Documentation change (change only to the documentation, either a fix or a new content)
Bug fix (non-breaking change which fixes an issue)
New feature (non-breaking change which adds functionality)
Breaking change (fix or feature that would cause existing functionality to not work as expected)
Infra/Build change
Code refactoring

Changes

Support disable_stochastic_rounding by not returning any stochastic rounding state in the QuantizeMeta returned from NVFP4 quantize config if disable_stochastic_rounding is set
Support disable_rht by moving the should_use_rht check into the quantizer itself and check the quantize config for disabling RHT. A new uses_rht field has been added to the ScaledTensor1x to further consolidate this logic and avoid duplicate downstream re-checking of RHT, such as in the gemm.
Support disable_2d_quantization by updating the NVFP4 quantize config to always return 1D quantization if disable_2d_quantization is set
Fix bug where SR rng state on the NVFP4Quantizer was being lost across VJP boundaries due to missing pytree flatten and unflatten overrides resulting in not applying SR. Specialized tree_flatten and tree_unflatten methods have now been implemented on NVFP4Quantizer to fix this issue.
Add checks to test_helper.py to test that NVFP4 quantizer's SR state is preserved across a VJP boundary.
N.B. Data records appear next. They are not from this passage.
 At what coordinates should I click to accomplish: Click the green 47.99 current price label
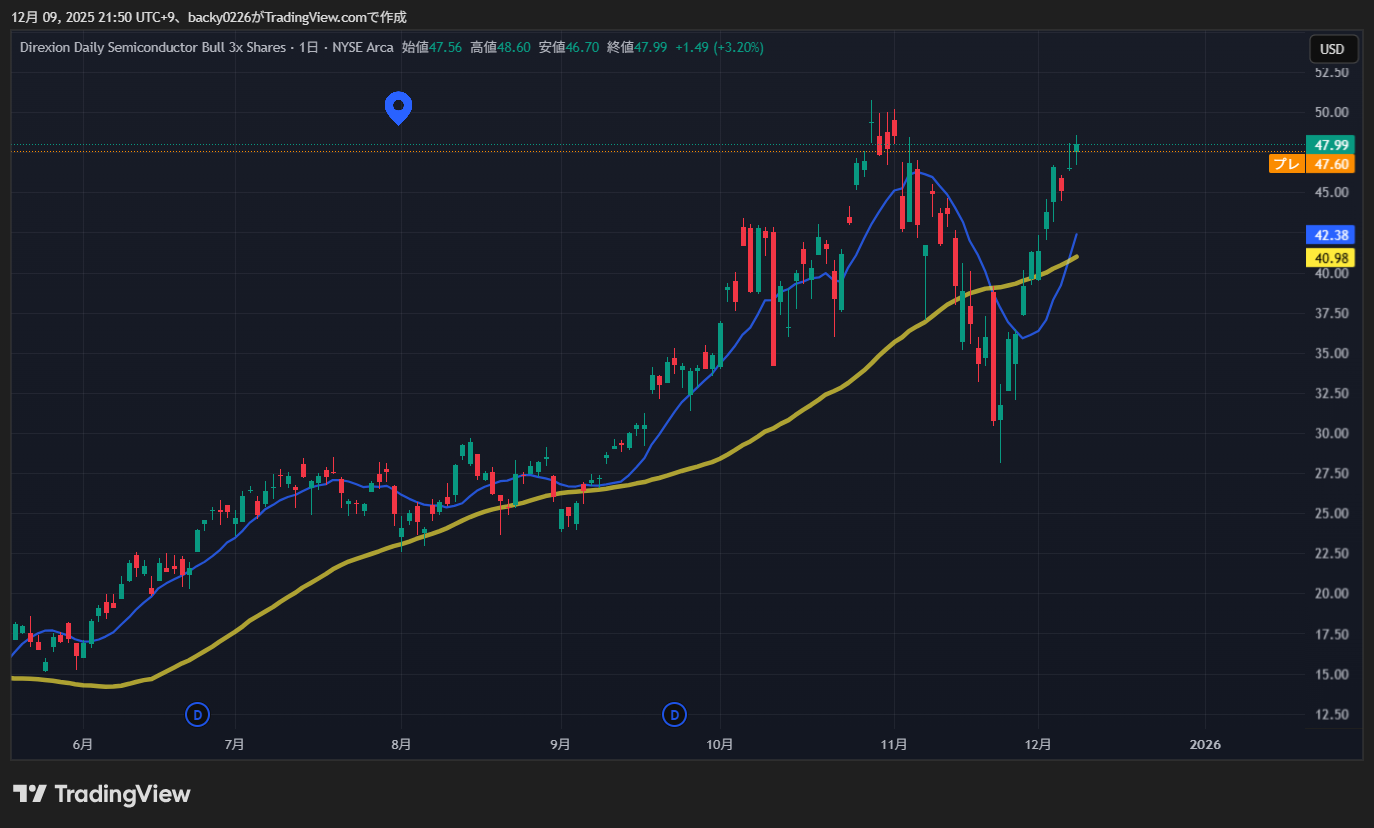[1331, 145]

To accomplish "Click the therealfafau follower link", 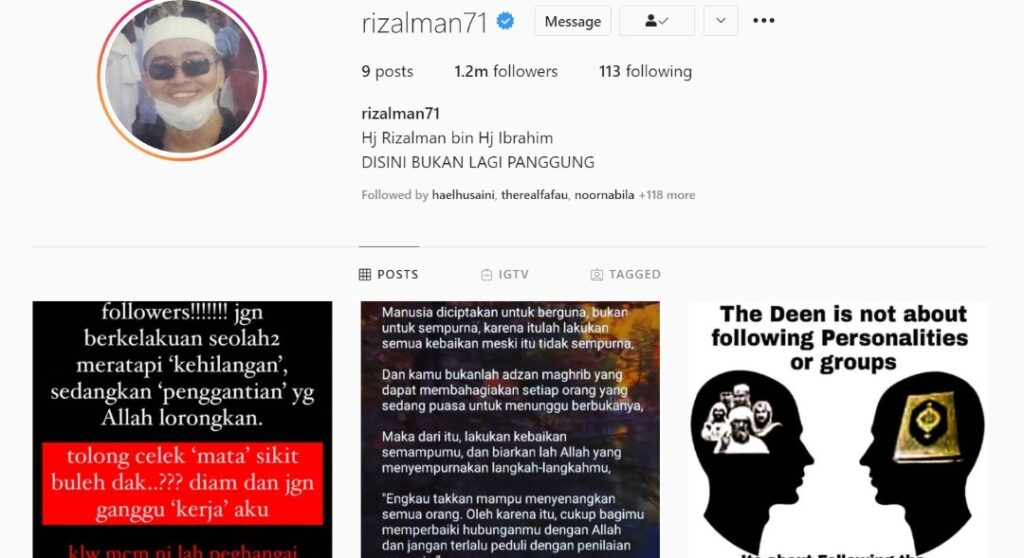I will coord(534,195).

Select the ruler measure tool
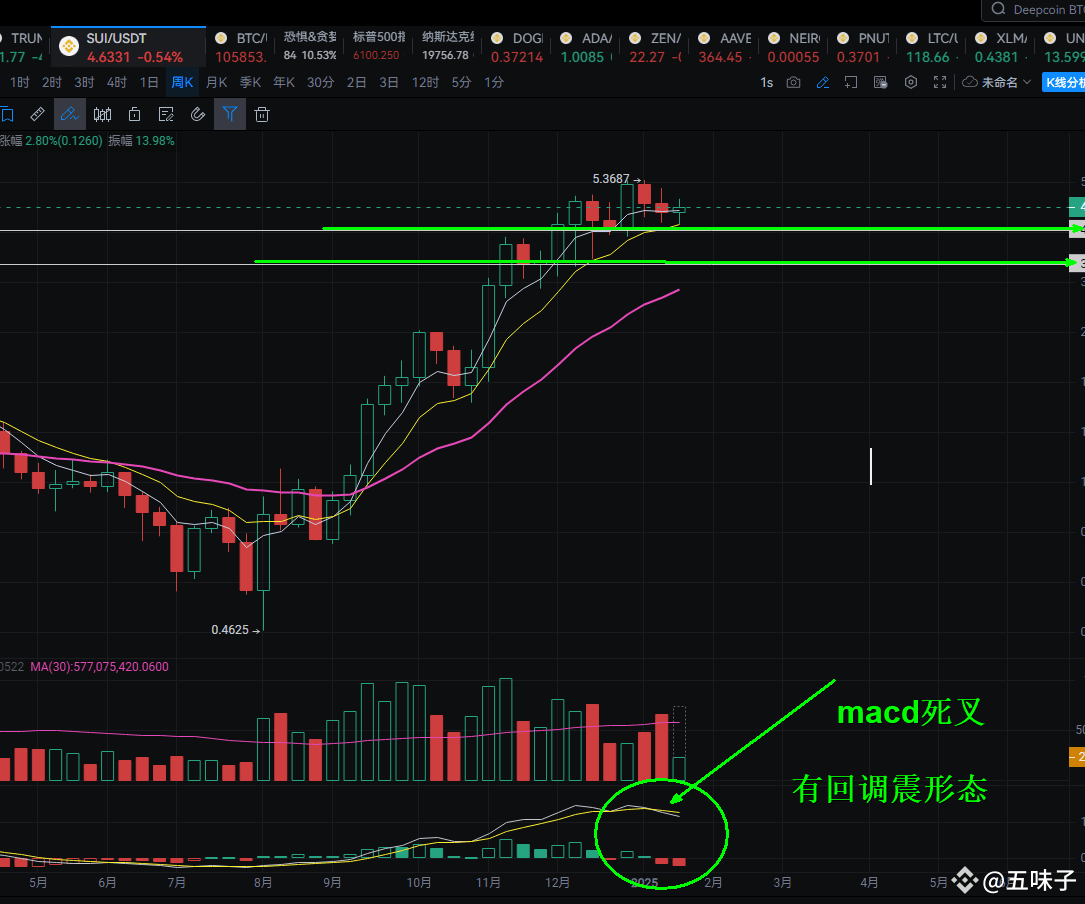[x=37, y=114]
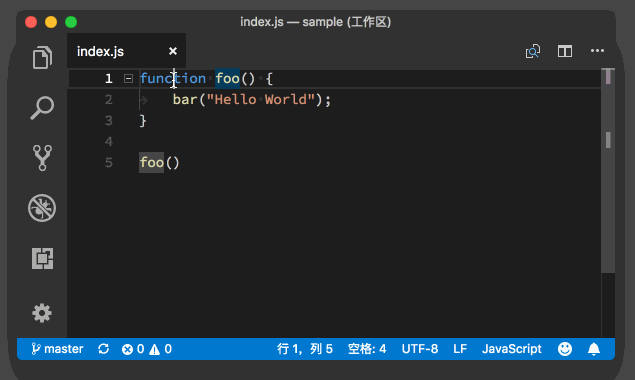The image size is (635, 380).
Task: Open the Manage gear menu
Action: click(42, 313)
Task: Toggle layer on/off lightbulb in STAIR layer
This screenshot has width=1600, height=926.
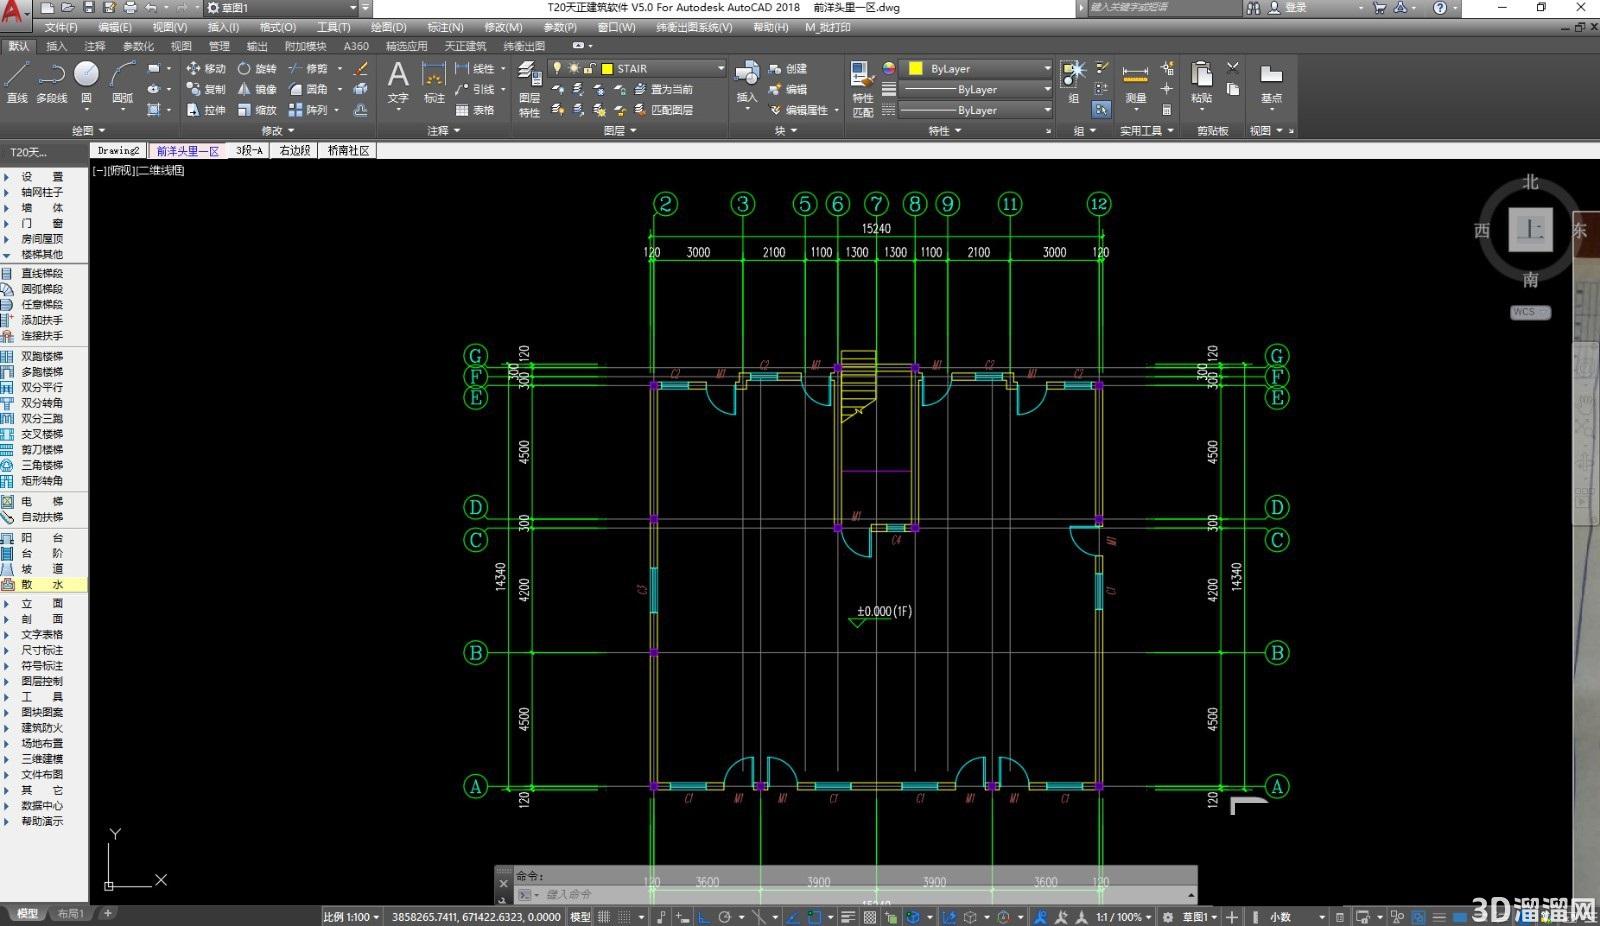Action: [x=557, y=68]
Confirmed the test fails before this fix to pytree flattening and after the fix it passes.
Fix SR state sharding assertion when the input data is replicated along all or some axes.
Fix usage of Python's default hash function, which is not deterministic across runs, in SR state creation. Now we use hashlib for consistent hashes and SR rng state with the same top-level seed.

Checklist:

I have read and followed the contributing guidelines
The functionality is complete
I have commented my code, particularly in hard-to-understand areas
I have made corresponding changes to the documentation
My changes generate no new warnings
I have added tests that prove my fix is effective or that my feature works
New and existing unit tests pass locally with my changes

Signed-off-by: Jeremy Berchtold <jberchtold@nvidia.com>

jberchtold-nvidia · 2025-10-13T23:45:47Z

/te-ci L1 jax

Signed-off-by: Jeremy Berchtold <jberchtold@nvidia.com>

jberchtold-nvidia · 2025-10-13T23:55:54Z

/te-ci L1 jax

…uantizer Signed-off-by: Jeremy Berchtold <jberchtold@nvidia.com>

Signed-off-by: Jeremy Berchtold <jberchtold@nvidia.com>

jberchtold-nvidia · 2025-10-14T18:17:42Z

/te-ci L1 jax

Signed-off-by: Jeremy Berchtold <jberchtold@nvidia.com>

…vfp4-recipe-flags Signed-off-by: Jeremy Berchtold <jberchtold@nvidia.com>

Signed-off-by: Jeremy Berchtold <jberchtold@nvidia.com>

jberchtold-nvidia · 2025-10-14T22:44:36Z

/te-ci L1 jax

phu0ngng · 2025-10-15T13:50:15Z

        is_colwise: Whether the tensor uses column-wise quantization
        data_layout: The data_layout specification for the tensor
        flatten_axis: The quantization axis for the tensor
+        uses_rht: Whether the tensor uses the Randomized Hadamard Transform (RHT)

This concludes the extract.